→ Aim of the task
Extract every line in the material below that contains the word "This".

→ Records to use
........

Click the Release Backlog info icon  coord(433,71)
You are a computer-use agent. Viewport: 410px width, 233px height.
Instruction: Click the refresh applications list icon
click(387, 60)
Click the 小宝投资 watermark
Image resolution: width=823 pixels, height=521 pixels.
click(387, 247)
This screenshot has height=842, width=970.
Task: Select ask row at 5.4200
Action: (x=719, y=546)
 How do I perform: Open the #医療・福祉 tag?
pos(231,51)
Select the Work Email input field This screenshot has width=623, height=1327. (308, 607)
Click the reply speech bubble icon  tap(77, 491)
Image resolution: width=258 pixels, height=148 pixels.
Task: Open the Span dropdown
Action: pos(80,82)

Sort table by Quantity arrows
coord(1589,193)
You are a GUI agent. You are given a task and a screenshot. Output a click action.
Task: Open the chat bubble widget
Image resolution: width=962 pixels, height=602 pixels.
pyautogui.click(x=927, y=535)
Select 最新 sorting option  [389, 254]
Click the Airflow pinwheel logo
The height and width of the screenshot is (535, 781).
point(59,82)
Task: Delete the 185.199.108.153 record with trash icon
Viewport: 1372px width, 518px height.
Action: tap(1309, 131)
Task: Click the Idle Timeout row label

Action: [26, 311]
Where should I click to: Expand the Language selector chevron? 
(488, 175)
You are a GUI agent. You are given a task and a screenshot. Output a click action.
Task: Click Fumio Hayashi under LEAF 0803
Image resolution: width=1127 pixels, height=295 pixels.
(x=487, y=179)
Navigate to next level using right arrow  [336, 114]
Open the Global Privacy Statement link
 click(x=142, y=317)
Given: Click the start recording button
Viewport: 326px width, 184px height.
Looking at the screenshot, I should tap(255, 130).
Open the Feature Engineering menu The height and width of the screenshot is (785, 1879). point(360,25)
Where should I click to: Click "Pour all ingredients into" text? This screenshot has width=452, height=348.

........

→ Answer to the exercise
This screenshot has height=842, width=970.
Select the Work Email input field This screenshot has width=623, height=1327. (308, 607)
Where should I click to: Click "Pour all ingredients into" text? This screenshot has width=452, height=348.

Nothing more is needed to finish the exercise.